Remarks as prepared for delivery.

Good afternoon. It is an honor to be here today with Secretary Salazar, Assistant Secretary EchoHawk, U.S. Attorney Tolman and other dedicated public officials to announce the success of the largest undercover operation into the archeological looting of public and tribal lands in the Four Corners region.

Earlier today, about 150 agents from several state and federal law enforcement agencies arrested 23 suspects for their alleged involvement in a network to illegally purchase 256artifacts valued at $335,685. The suspects are excavators, dealers, and collectors. They were arrested and indicted as part of a two-year-long investigation, codenamed “Cerebus Action,” into violations of the Archaeological Resources Protection Act and the Native American Graves Protection and Repatriation Act.

This was a multi-agency effort coordinated between the Department of Justice and the Interior Department involving agents from the FBI, the Bureau of Land Management and state and local jurisdictions to ensure the arrest and seizure of all suspects and evidence. The work of the U.S. Attorney’s office here, under Brett Tolman, was also instrumental in securing the indictments unsealed today.

These archeological treasures are precious and protecting them preserves a rich history and heritage. That is why the Justice Department will use all of its tools to vigorously enforce the laws designed to safeguard the cultural heritage of Native Americans. To this end, we are currently conducting a collaborative training effort between the Departments of Justice and Interior for federal prosecutors and law enforcement personnel on laws addressing looting, vandalism, and illegal trafficking of cultural heritage. Training a new cadre of experts in this area will increase the Department’s capacity to investigate and prosecute these important cases.

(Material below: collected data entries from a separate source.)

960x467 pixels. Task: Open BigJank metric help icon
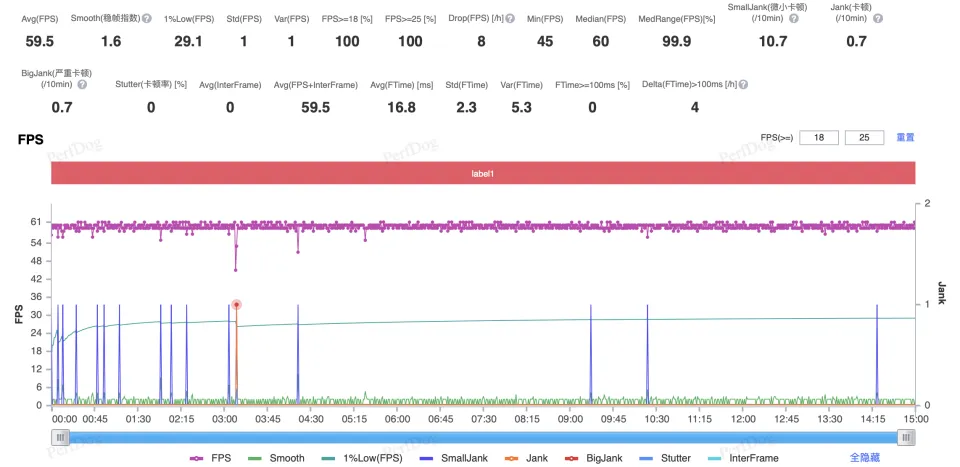point(82,85)
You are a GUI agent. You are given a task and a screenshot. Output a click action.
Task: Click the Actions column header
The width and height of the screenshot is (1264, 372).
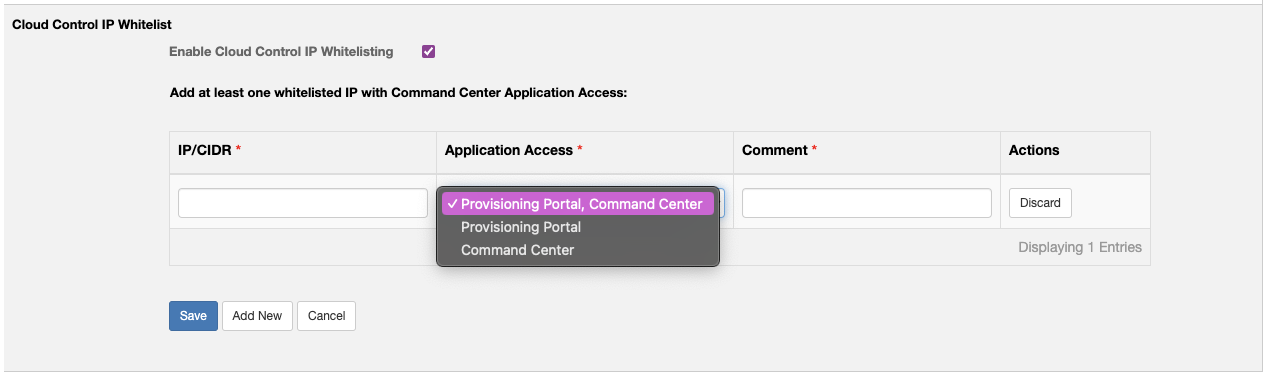coord(1034,150)
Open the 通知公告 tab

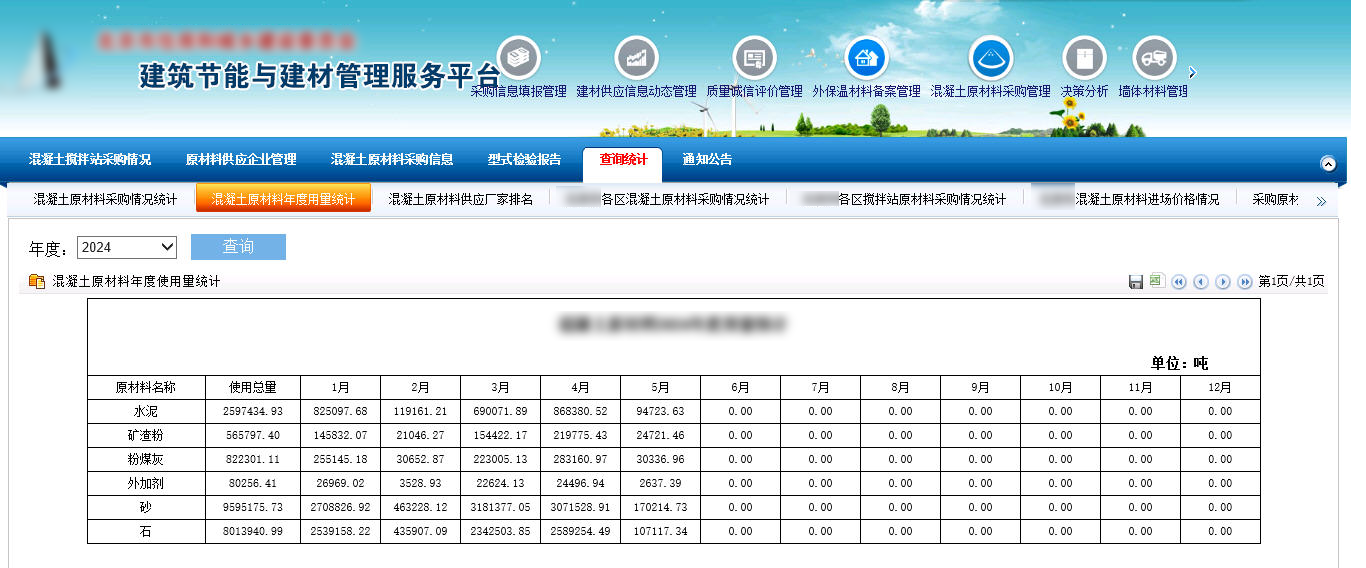[707, 160]
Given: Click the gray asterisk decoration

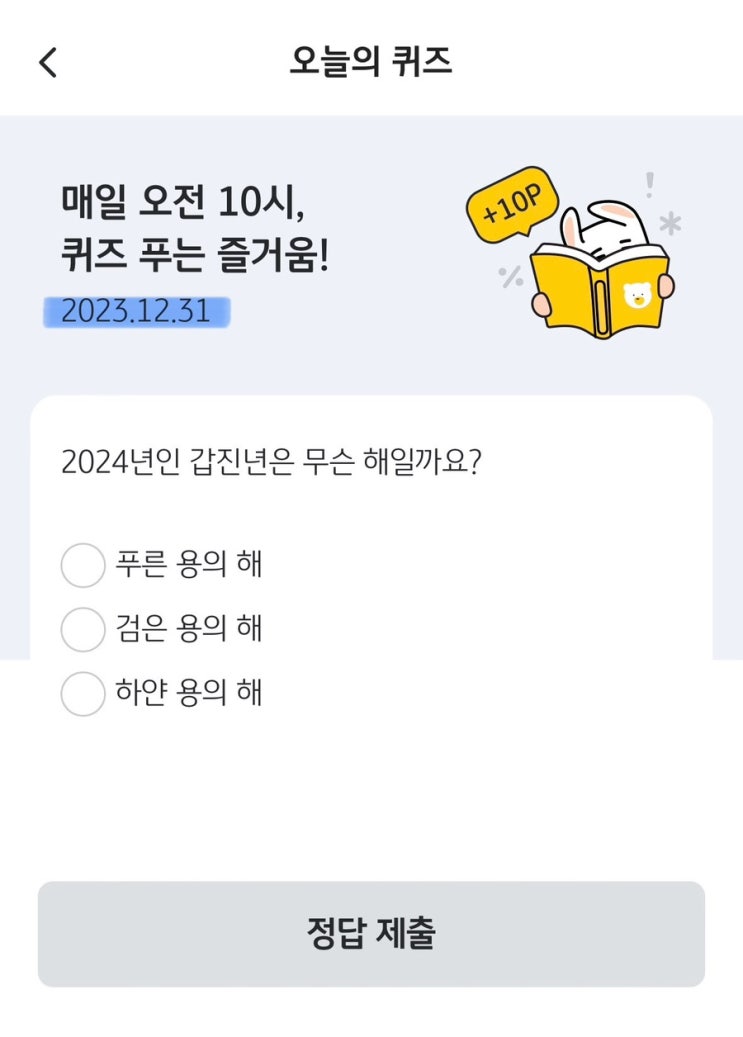Looking at the screenshot, I should tap(670, 224).
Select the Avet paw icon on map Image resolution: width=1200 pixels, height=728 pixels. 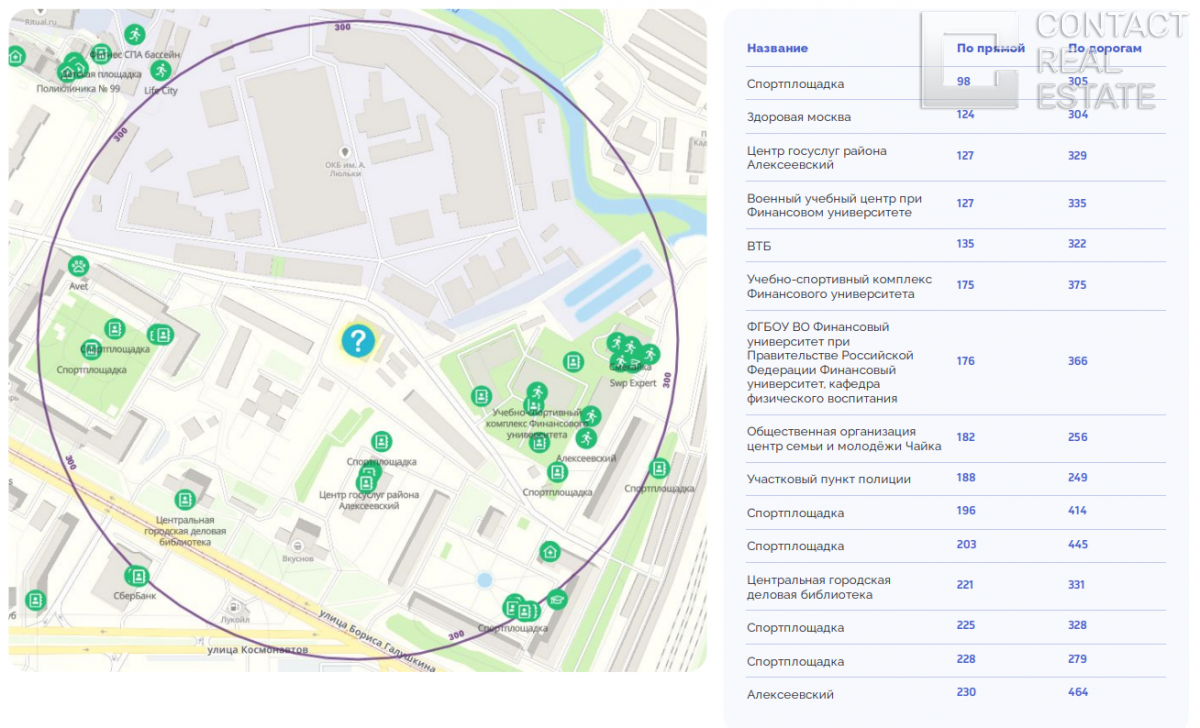click(79, 266)
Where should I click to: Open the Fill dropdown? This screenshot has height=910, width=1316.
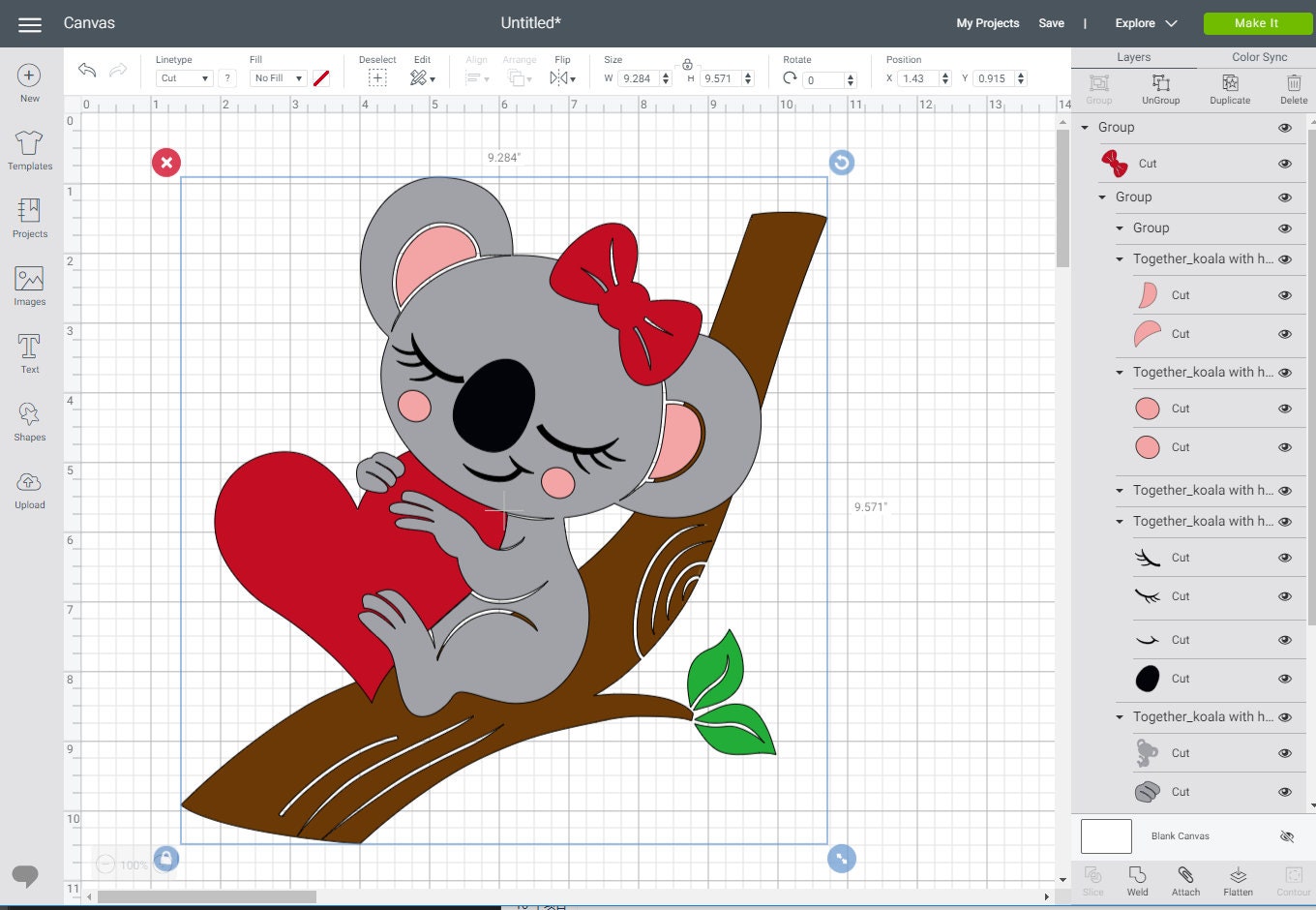[x=278, y=78]
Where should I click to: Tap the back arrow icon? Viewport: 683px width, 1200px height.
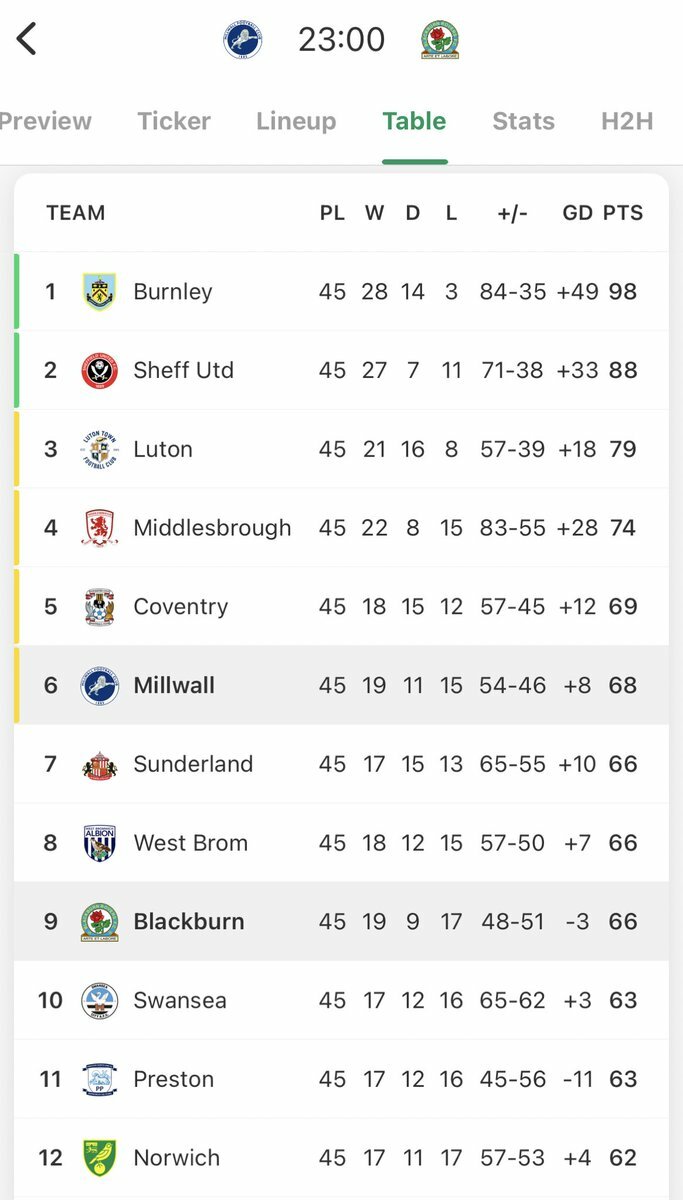[x=27, y=40]
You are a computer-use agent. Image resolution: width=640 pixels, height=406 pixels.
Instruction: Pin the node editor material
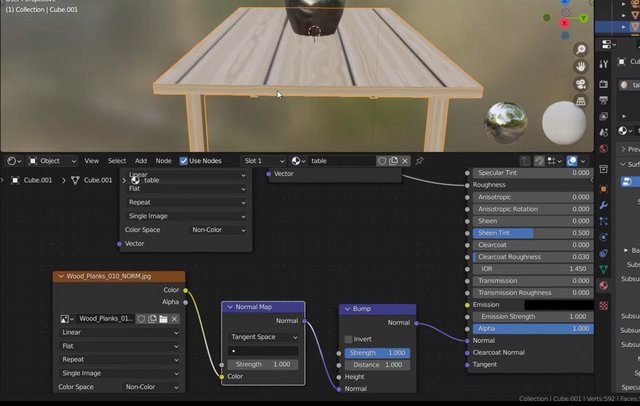pos(420,160)
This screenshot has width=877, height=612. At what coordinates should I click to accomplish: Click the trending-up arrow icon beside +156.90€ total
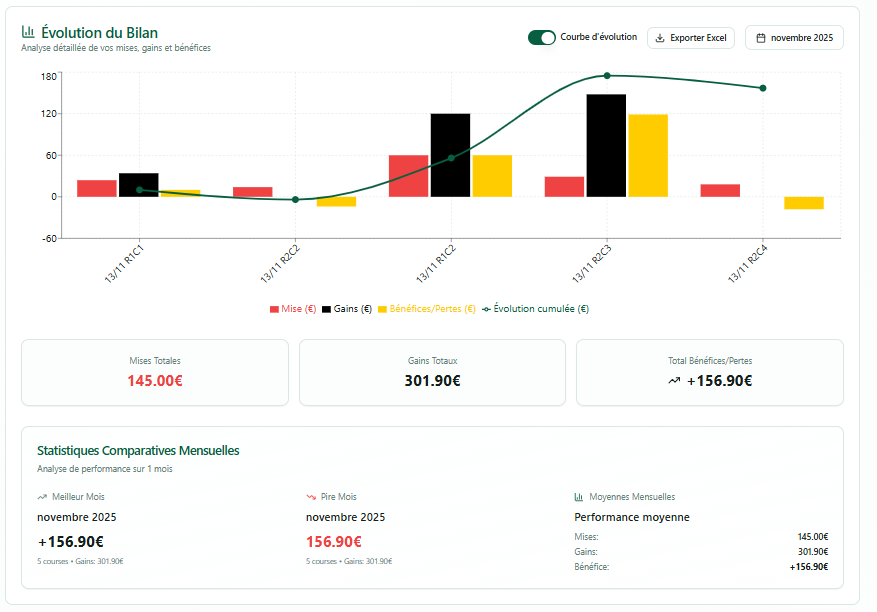674,381
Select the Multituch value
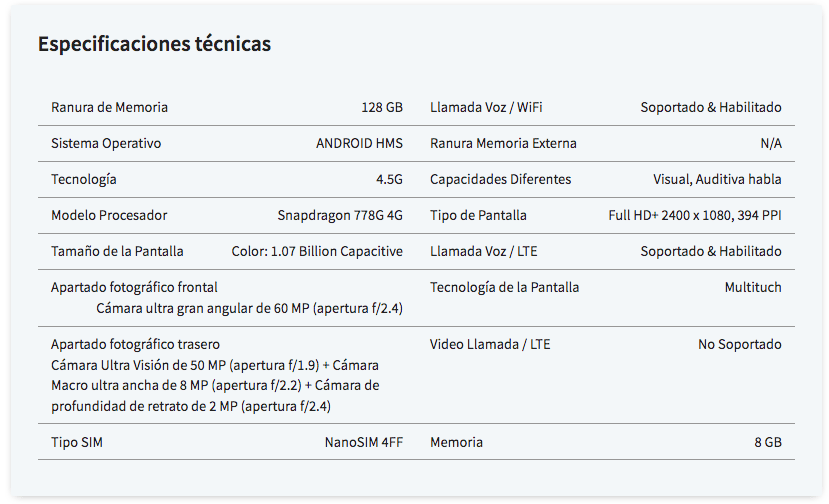The image size is (829, 504). (x=753, y=287)
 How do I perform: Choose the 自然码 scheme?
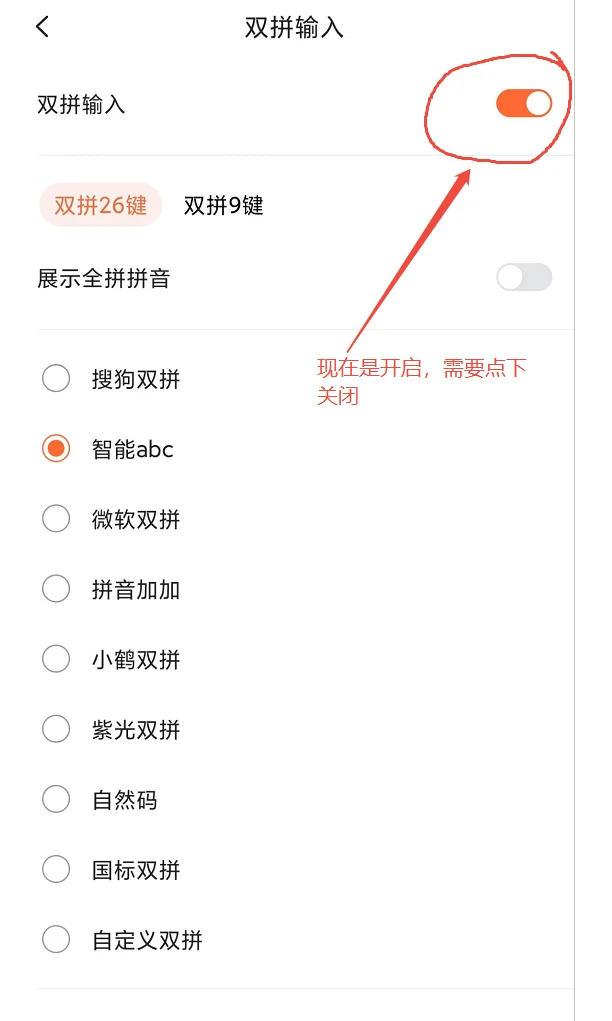tap(56, 799)
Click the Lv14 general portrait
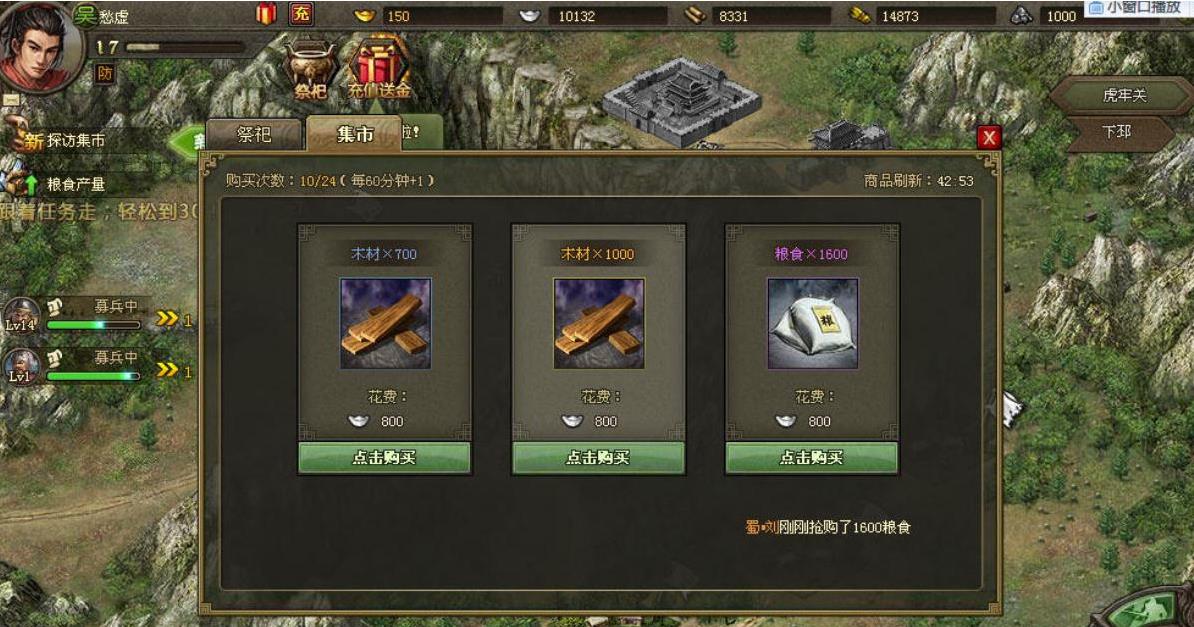The width and height of the screenshot is (1194, 627). tap(21, 315)
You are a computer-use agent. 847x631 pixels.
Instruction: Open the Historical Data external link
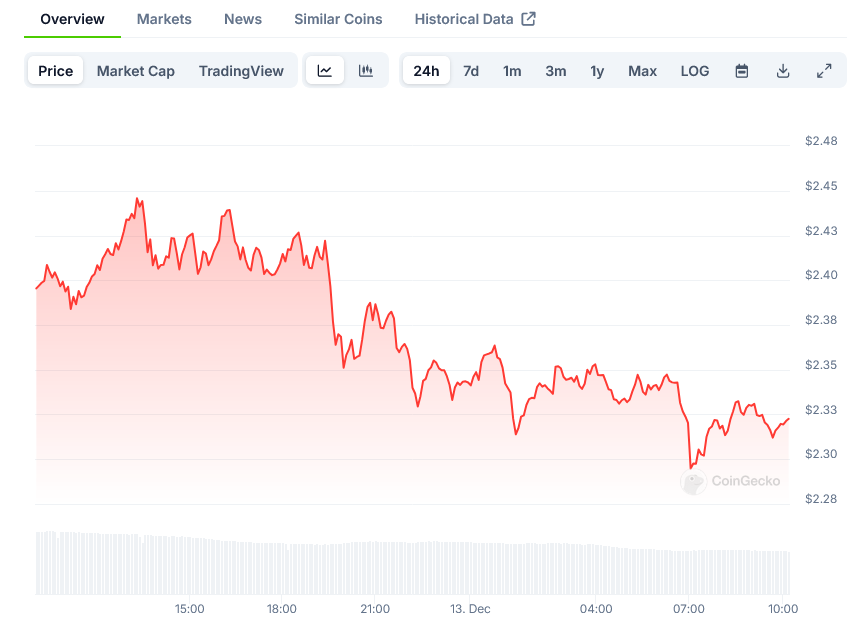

While the Department of Justice works to prevent the damage done to historical artifacts in Indian Country, we are firmly committed to ending the violence inflicted on Indian people. Public safety in Indian country is among the most important law enforcement challenges facing the Justice Department.

Criminal justice in Indian Country has been a long-time focus for me. I first became involved in these issues in the mid-1990’s while at the Department as an Associate Deputy Attorney General and then as the Attorney General’s Counselor and Chief of Staff. At the time, President Clinton charged the Justice Department and the Department of the Interior with reviewing the state of justice on the reservations around the country.

It was an exhaustive initiative that I spearheaded for the Department, and I still recall how dire the situation was when we began our review. After intensive efforts, we made recommendations that led to major funding initiatives involving tribal police, jails and courts. Returning a decade later to the Department, I see that much remains to be done. As I know Secretary Salazar agrees, recommitting energy, resources and focus to criminal justice in Indian Country is of paramount importance.

To begin, the highest levels of the Department of Justice will soon reach out to Indian country leaders on a government-to-government basis to initiate an ongoing consultation on these issues. But this is only the beginning. I am deeply committed to working collaboratively with tribal governments to effect real advancements in Indian country public safety . And we will work closely with Secretary Salazar, Assistant Secretary EchoHawk, and the Department of the Interior on that crucial project.

There are many people responsible for the successful crackdown announced today. In particular, I would like to thank Secretary Salazar and Assistant Secretary EchoHawk for their unwavering commitment on these and other tribal issues; the hard work of U.S. Attorney Tolman and his dedicated team; Timothy Fuhrman, FBI Special Agent in Charge, at the Salt Lake City Field Office; Larry Schackelford, Special Agent in Charge of BLM Law Enforcement in Utah; and the U.S. Marshal here in Utah. Now it is my pleasure to introduce Secretary Salazar, whose very presence here reflects his strong commitment to these issues.